AIM 1 ::
According to the Alaska cruise passage, where had the writers sailed on their previous cruises?
AIM 2 ::
Extend the Alaska cruise passage past its final sentence.

GIVEN PASSAGE ::
# # #

We chose to sail Alaska because we wanted a cruise experience that would be different from our previous cruises. We’d sailed to the Bahamas, Key West, and the eastern and western Caribbean. Becky’s parents sailed Alaska a few years ago and thoroughly enjoyed their cruise. Several of Becky’s friends highly recommended the cruise, too, so Alaska was a pretty easy choice to make.

When we began researching Alaskan cruises, we were a little surprised by the relatively high prices for passage and excursions. There are a lot of bargains for seven-day Caribbean cruises. The deals for Alaskan cruises weren’t so flattering at the time we booked our cruise.

Excursion prices were a factor in deciding to sail Alaska. The price difference between the typical Caribbean shore excursion and the typical Alaskan shore excursion was huge. Whereas a typical Caribbean excursion might cost US$80–160 per couple, the typical Alaskan excursion costs $US200–600 per couple. But there are a lot more excursions in Alaska that involve airplanes, floatplanes, and helicopters. Also, Alaska’s geography places a cost premium on almost everything.

But after sailing the western Caribbean two years in a row and hearing so many glowing recommendations from others, we decided to shell out a bit more loot and booked our cruise. We’re very glad we did. The rest of these pages will tell you why.

# # #

Word and element pointing items
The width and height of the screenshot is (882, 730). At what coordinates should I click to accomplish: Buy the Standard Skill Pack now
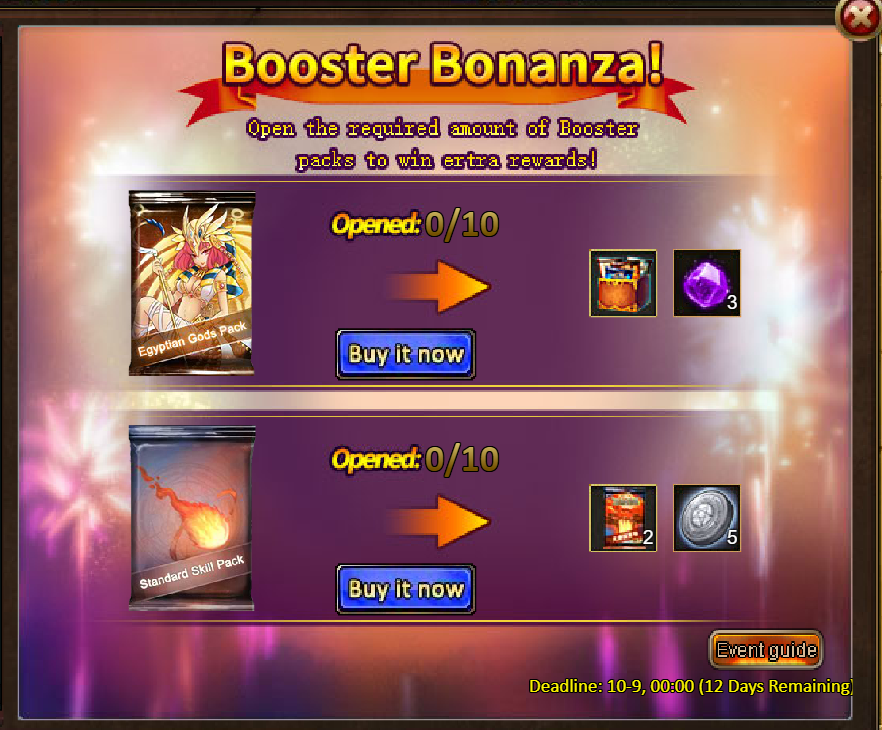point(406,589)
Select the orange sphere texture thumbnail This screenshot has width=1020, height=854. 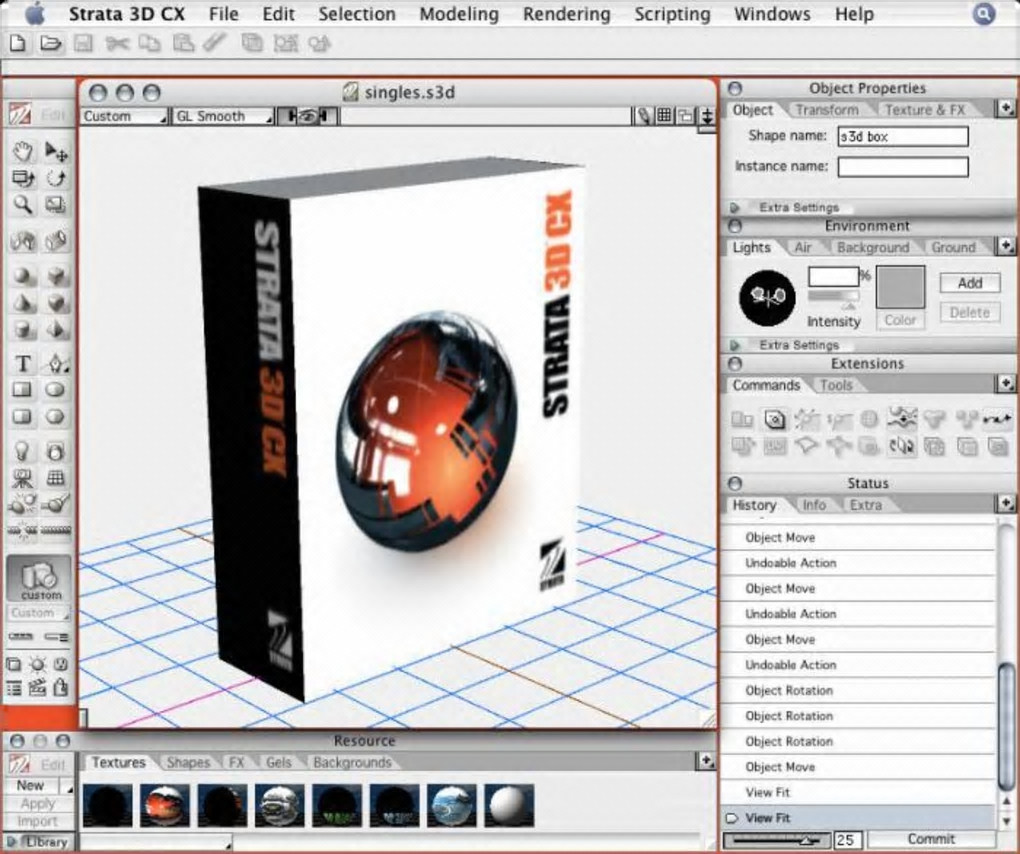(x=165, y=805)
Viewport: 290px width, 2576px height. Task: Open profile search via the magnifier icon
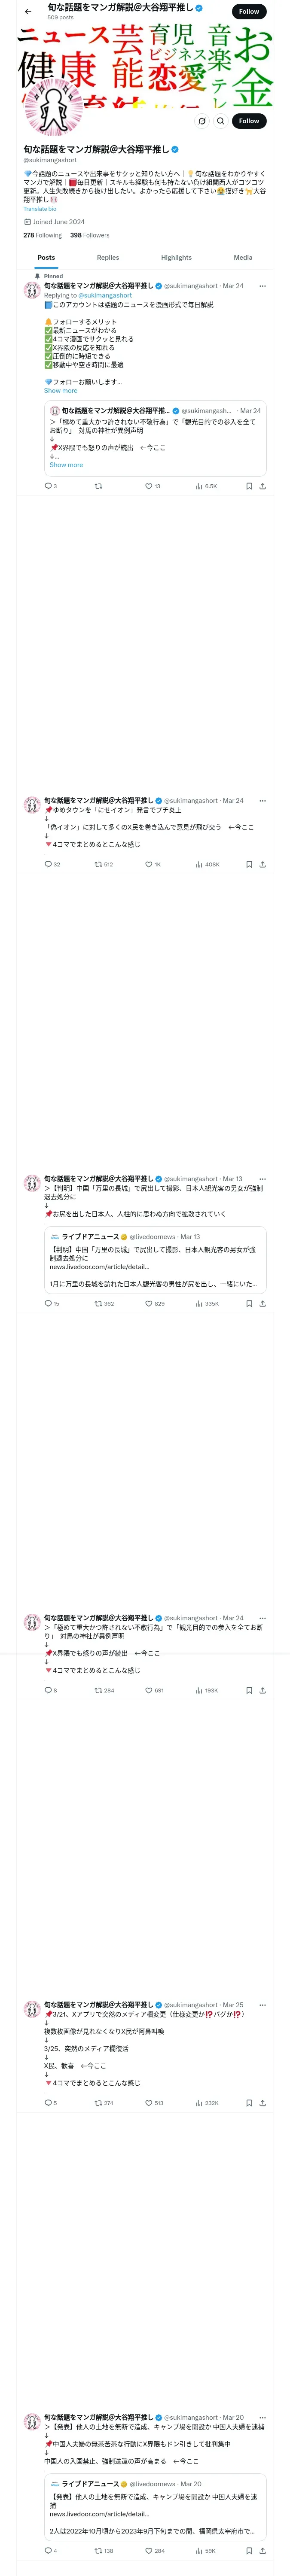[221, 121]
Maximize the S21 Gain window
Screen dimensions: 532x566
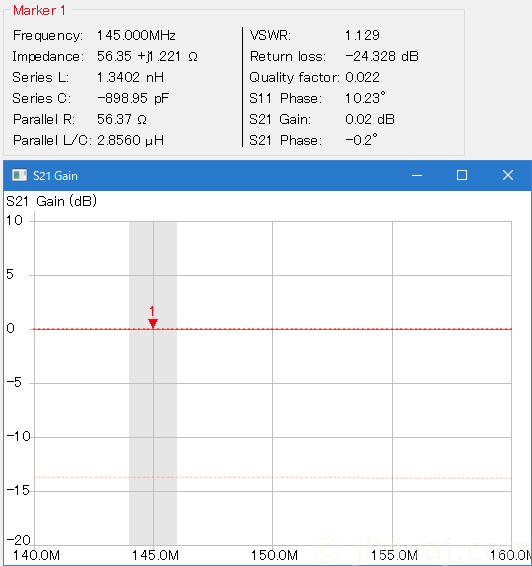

# # #

EXERCISE ANSWER 1 ::
The Bahamas, Key West, and the eastern and western Caribbean.

EXERCISE ANSWER 2 ::
There are a few ways to cruise Alaska. There are Outside and Inside Passage and one-way and roundtrip cruises. Inside Passage takes you inside the islands that lie on the outer reaches of Alaska’s coast. Outside Passage takes you outside these islands. We chose Inside Passage-roundtrip. I would’ve preferred to sail one-way, but that involved flying back to Atlanta from Anchorage. Becky is a nervous flyer, and she’d never been in a plane for more than two hours, so we opted for a roundtrip cruise from Vancouver, British Columbia. There are Alaskan cruises that depart from Seattle, but they’re more expensive.

Friends and family advised us to fly into Seattle and take a bus or rent a car to get to Vancouver. We took a bus chartered by Royal Caribbean. Plus, our favorite television show, Frasier, piqued our interest in Seattle. If Becky and I had it to do over again, we’d have flown straight into Vancouver. We were raring to get to the ship once we landed in Seattle and we just couldn’t get to it fast enough.

Cruise Map

Pictured above is a map I swiped from Royal Caribbean’s Web site showing our cruise itinerary. Our ports of call included Juneau, Skagway, Hubbard Glacier, and Ketchikan, but Hubbard Glacier wasn’t a port where anyone could leave the ship. We sailed into the icy waters of Glacier Bay to see Hubbard Glacier, and Radiance did one-and-a-half pirouettes so that everyone could have a clear vantage of the massive glacier. There was no way to disembark the ship unless one were to jump overboard. Once our cruise ended, we stayed a day each in Vancouver, Victoria, and Seattle. We’re glad we visited these last three places, but none could compete with Alaska’s majestic scenery and the exemplary personal service and splendor that are present on a Royal Caribbean cruise.

I wish we’d had the time and money to stay on the ship and take the cruise all over again. Our vacation enjoyment slipped considerably once we disembarked in Vancouver. If you’ve enjoyed a cruise before, you know what I mean. There’s just no place quite like a cruise ship. This was our fifth and best cruise and we’re looking forward to sailing Alaska again in the coming years.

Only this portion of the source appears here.